Anyway it would be really interesting to be able to chart the changes to this microcosm of a prairie ecosystem over thousands of years if there were no human intervention whatsoever.

easywood•1mo ago
You should read "The World Without Us" by Alan Weisman.
sorentwo•1mo ago
Seconded. I was going to say the exact same thing. Brilliant thought exercise that I still think about on a weekly basis 20 years later.
sriacha•1mo ago
Hah, was just about to write that. Also recommended.
soperj•1mo ago
Wild cows won't really happen, aside from them being easy prey, milk cows can't even feed their young because they produce so much milk that they drown them. They have to feed the babies with a bottle.
Mistletoe•1mo ago
Do you have a reference for that? Some googling says it is a myth, which sounds right.
soperj•1mo ago
Been to a dairy farm.
Mistletoe•1mo ago
Idk my Dad worked on a dairy farm part time when I was a kid and I've never heard of that. That's just not how teats and udders work. There is nothing here about how the cow makes too much milk and will drown the calf.

https://www.fwi.co.uk/livestock/youngstock-management/pros-c...

soperj•1mo ago
This is what the dairy farmer told me when I asked why they bottle feed.
mickdeek86•1mo ago
He may have been pulling your leg. We bottle feed the calves formula, because to allow the calves to drink the milk would defeat the purpose of raising dairy cows. Also teat cleanliness and health is huge; suckling causes problems. Incidentally, wild cows actually are a thing in a bunch of far-flung places. I saw them in the Aleutian islands (some genius brought them up there thinking he could get a beef business going and just left them when it of course failed) and they're mean as hell. There's a bunch of feral cattle on the Big Island of Hawaii as well, and TIL there are ~5 million stray cows in India where it illegal to kill them for religious reasons, which creates a massive problem for transport infrastructure, and gave rise to possibly my all-time favorite wikipedia article title:

https://en.wikipedia.org/wiki/Cow_vigilante_violence_in_Indi...

kitesay•1mo ago
More like a managed herd in a fenced paddock. A spring tourist attraction.

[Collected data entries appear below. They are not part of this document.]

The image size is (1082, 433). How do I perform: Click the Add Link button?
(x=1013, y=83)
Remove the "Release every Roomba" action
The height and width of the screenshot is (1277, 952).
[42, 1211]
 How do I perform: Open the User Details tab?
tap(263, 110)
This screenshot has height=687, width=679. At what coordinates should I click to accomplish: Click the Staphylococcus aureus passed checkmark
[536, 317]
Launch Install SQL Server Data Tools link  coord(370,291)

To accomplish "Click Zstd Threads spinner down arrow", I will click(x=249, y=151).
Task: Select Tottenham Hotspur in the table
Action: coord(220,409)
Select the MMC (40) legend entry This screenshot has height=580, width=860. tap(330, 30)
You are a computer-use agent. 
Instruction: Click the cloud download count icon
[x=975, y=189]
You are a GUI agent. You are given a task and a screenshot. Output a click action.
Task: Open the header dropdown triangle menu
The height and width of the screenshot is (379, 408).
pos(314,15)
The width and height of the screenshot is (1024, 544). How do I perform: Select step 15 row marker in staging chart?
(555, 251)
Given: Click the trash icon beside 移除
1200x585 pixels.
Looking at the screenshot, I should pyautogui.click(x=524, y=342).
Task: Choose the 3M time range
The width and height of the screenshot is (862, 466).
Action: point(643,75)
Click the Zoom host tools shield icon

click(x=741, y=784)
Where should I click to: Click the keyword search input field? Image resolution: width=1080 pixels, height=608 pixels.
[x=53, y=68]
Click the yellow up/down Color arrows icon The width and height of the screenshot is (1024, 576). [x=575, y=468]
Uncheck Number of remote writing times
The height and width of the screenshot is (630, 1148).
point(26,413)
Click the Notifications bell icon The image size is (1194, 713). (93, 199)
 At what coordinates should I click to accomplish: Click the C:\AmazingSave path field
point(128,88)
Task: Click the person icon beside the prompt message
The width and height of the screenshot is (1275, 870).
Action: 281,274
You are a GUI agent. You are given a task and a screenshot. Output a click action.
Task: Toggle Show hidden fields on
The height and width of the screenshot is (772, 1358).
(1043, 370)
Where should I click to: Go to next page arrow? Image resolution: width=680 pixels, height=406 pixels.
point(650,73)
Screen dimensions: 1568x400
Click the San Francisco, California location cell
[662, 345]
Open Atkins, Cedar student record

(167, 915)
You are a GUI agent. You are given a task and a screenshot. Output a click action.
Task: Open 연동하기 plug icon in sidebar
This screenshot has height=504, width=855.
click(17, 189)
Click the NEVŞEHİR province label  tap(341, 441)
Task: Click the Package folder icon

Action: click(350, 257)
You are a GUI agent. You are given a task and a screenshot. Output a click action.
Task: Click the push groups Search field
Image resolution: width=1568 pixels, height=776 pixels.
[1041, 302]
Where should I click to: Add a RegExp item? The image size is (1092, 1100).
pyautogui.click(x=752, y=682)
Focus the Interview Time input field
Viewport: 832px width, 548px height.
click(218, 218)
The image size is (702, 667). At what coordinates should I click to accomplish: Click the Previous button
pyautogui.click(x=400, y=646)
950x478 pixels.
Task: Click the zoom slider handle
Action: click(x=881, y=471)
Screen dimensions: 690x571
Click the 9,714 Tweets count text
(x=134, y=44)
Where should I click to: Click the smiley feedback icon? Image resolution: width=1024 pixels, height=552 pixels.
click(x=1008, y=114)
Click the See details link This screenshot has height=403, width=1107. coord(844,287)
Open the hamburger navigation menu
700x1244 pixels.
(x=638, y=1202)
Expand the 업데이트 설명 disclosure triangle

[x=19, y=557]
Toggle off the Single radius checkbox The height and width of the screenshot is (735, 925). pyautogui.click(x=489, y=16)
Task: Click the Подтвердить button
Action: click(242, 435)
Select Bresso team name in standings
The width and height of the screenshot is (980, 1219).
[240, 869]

I wonder how climate change is going to affect the idealistic "restore the ecosystem" plan.

dmix•1mo ago
Definitely more of a luxury exercise. A sort of zoo with even more researchers and administrators watching over

Id personally put that money into fighting the Pine Beatles which at this moment are killing huge swathes of existing wildlife and ecosystems. But that’s hard laborious work.

proxysna•1mo ago
For a second I read it as a return to Illumos. Some GCC related story.
bilsbie•1mo ago
I’m mad we had a thriving heard in Florida and then they decided to sterilize them.
ang_cire•1mo ago
When you're walking around rural Illinois and you hear music start playing: https://www.youtube.com/watch?v=72aSGvXeOTs
renewiltord•1mo ago
For you, this is the day that Bison return to Illinois’s Kane County. For the bison, it’s Tuesday.
msolli•1mo ago
Buffalo buffalo Buffalo buffalo buffalo buffalo Buffalo buffalo.